### EXERCISE BRIEF
Starting at the first line and ending at the last, reproduce the records below exactly.

### RAW DATA
+ + + +
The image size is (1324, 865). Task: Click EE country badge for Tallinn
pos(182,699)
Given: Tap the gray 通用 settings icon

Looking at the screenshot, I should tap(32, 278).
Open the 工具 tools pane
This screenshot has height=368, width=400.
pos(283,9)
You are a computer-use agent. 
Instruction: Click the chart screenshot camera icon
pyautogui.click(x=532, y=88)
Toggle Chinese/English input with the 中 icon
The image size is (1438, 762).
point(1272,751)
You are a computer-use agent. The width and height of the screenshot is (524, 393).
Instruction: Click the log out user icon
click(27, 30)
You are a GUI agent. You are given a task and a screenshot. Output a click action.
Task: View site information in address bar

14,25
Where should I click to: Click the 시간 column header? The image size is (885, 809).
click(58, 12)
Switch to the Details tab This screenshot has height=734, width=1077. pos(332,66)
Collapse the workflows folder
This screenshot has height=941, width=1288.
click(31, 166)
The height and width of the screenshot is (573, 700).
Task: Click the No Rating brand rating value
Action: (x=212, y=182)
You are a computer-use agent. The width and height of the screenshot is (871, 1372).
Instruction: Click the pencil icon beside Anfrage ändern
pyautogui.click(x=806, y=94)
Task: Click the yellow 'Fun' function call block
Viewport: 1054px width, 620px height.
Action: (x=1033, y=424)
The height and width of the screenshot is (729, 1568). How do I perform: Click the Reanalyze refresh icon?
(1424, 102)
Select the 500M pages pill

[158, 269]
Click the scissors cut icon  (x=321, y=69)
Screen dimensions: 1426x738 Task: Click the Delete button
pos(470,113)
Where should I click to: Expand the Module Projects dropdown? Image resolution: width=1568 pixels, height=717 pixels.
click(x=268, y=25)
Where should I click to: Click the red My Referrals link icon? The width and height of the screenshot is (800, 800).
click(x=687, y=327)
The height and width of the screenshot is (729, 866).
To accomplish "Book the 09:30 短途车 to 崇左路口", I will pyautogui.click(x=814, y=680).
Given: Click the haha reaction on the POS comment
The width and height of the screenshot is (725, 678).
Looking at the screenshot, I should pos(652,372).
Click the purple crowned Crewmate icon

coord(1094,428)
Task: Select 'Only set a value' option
+ + + +
### RESULT
The image size is (1324, 865). Task: Click EE country badge for Tallinn
pos(182,699)
Given: Tap the gray 通用 settings icon

Looking at the screenshot, I should tap(32, 278).
Open the 工具 tools pane
This screenshot has height=368, width=400.
pos(283,9)
You are a computer-use agent. 
Instruction: Click the chart screenshot camera icon
pyautogui.click(x=532, y=88)
Toggle Chinese/English input with the 中 icon
The image size is (1438, 762).
point(1272,751)
You are a computer-use agent. The width and height of the screenshot is (524, 393).
Instruction: Click the log out user icon
click(27, 30)
You are a GUI agent. You are given a task and a screenshot. Output a click action.
Task: View site information in address bar

14,25
Where should I click to: Click the 시간 column header? The image size is (885, 809).
click(58, 12)
Switch to the Details tab This screenshot has height=734, width=1077. pos(332,66)
Collapse the workflows folder
This screenshot has height=941, width=1288.
click(31, 166)
The height and width of the screenshot is (573, 700).
Task: Click the No Rating brand rating value
Action: (x=212, y=182)
You are a computer-use agent. The width and height of the screenshot is (871, 1372).
Instruction: Click the pencil icon beside Anfrage ändern
pyautogui.click(x=806, y=94)
Task: Click the yellow 'Fun' function call block
Viewport: 1054px width, 620px height.
Action: (x=1033, y=424)
The height and width of the screenshot is (729, 1568). How do I perform: Click the Reanalyze refresh icon?
(1424, 102)
Select the 500M pages pill

[158, 269]
Click the scissors cut icon  (x=321, y=69)
Screen dimensions: 1426x738 Task: Click the Delete button
pos(470,113)
Where should I click to: Expand the Module Projects dropdown? Image resolution: width=1568 pixels, height=717 pixels.
click(x=268, y=25)
Where should I click to: Click the red My Referrals link icon? The width and height of the screenshot is (800, 800).
click(x=687, y=327)
The height and width of the screenshot is (729, 866).
To accomplish "Book the 09:30 短途车 to 崇左路口", I will pyautogui.click(x=814, y=680).
Given: Click the haha reaction on the POS comment
The width and height of the screenshot is (725, 678).
Looking at the screenshot, I should pos(652,372).
Click the purple crowned Crewmate icon

coord(1094,428)
Task: Select 'Only set a value' option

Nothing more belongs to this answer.